Written By: Chris Mace
Swiftly Fly the Years...

Sunset over Taunton Bay, Sullivan, Maine

Another day is ending with a glorious display. Most of us don’t ponder mathematical equations or physical principles when we think about sunsets or “time”. However, since our beginning, “time’s” mysteries and brevity have filled the minds of writers, poets and composers, prophets and preachers, philosophers and scientists— and especially old men!

God exists from everlasting to everlasting, but He created time! (Psalm 90:2-17) (Genesis 1) So, our “today” is where everlasting changes to everlasting… We exist at some strange, moving focal point in an infinity that extends from “now” into all of what we know as space-time dimensions and beyond into some other dimension!! Time puts limits on us as we moves in a linear fashion, relentlessly and uncontrollably forward until it falls into eternity.
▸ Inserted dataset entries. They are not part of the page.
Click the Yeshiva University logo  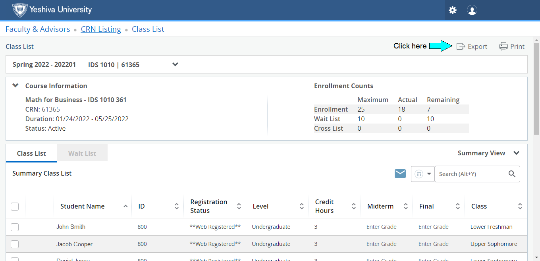coord(19,10)
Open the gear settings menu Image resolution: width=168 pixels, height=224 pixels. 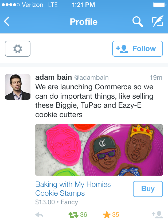tap(18, 49)
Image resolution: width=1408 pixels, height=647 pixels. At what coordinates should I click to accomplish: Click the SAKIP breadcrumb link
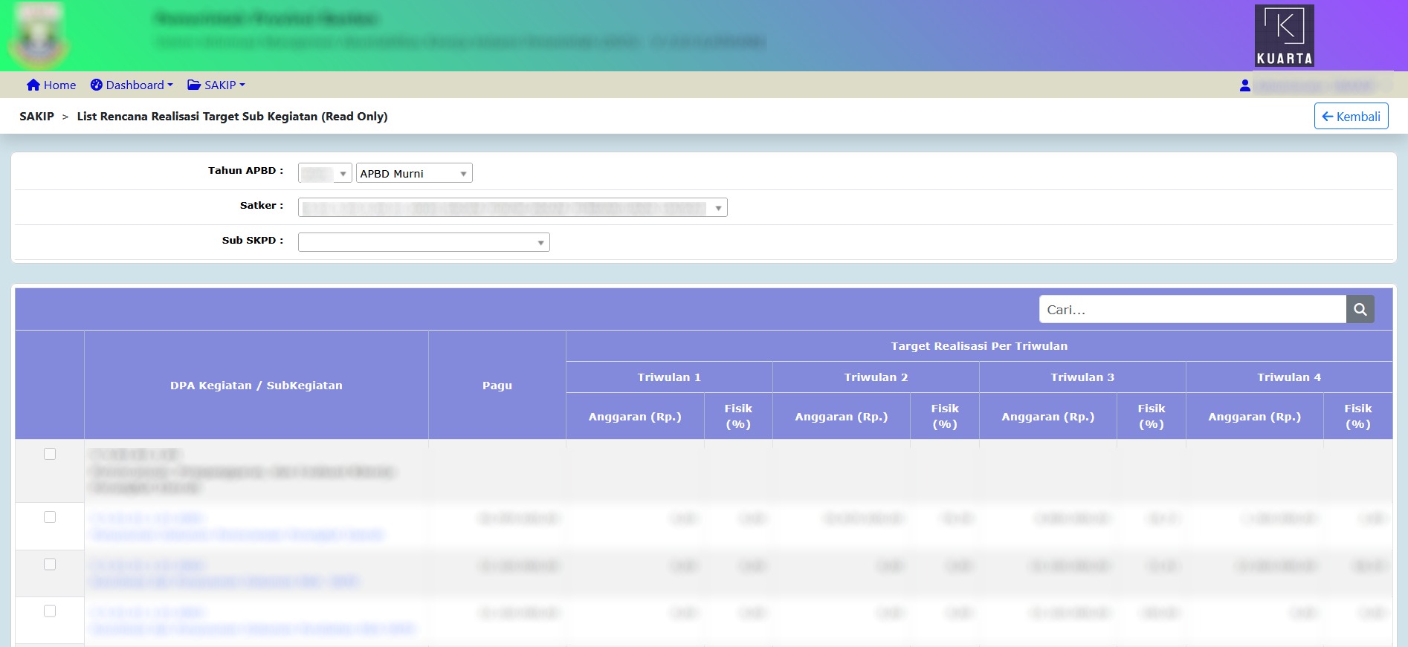[36, 117]
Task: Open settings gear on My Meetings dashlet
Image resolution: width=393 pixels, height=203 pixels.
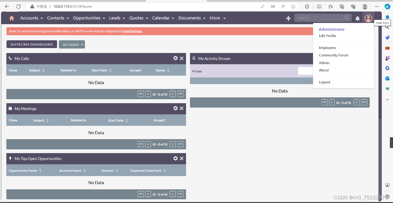Action: (175, 108)
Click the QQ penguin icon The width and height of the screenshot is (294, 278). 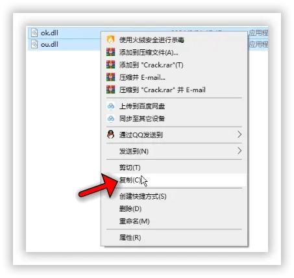[110, 134]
As we age and rapidly advance toward our end, we realize that time will fail us. Youthful summers which lasted forever are now fleeting, and we easily relate to the wistful singing of “the Fiddler on the roof”. “I don’t remember growing older”…/ “Sunrise, sunset/ Sunrise, sunset/ Swiftly fly the years/ One season following another/Laden with happiness and tears.”

The Psalmist understood time’s limitations, that life is not always good to us, but that within this mixture of consequences and eventualities, there is peace and joy when life is lived in a relationship with God. “So, teach us to number our days that we may get a heart of wisdom.……Satisfy us in the morning with your steadfast love, that we may rejoice and be glad all our days. Make us glad for as many days as you have afflicted us, and for as many years as we have seen evil. Let your work be shown to your servants, and your glorious power to their children. Let the favor of the Lord our God be upon us…”(Psalm 90:2-17)

Amidst the confusion and stresses of trying days, we might question God’s “steadfast love”, His “work”, and “glorious power” . But we will know that “the favor of the Lord our God is upon us” if we look at Christ and his work for us as he redeems our circumstances and our numbered days.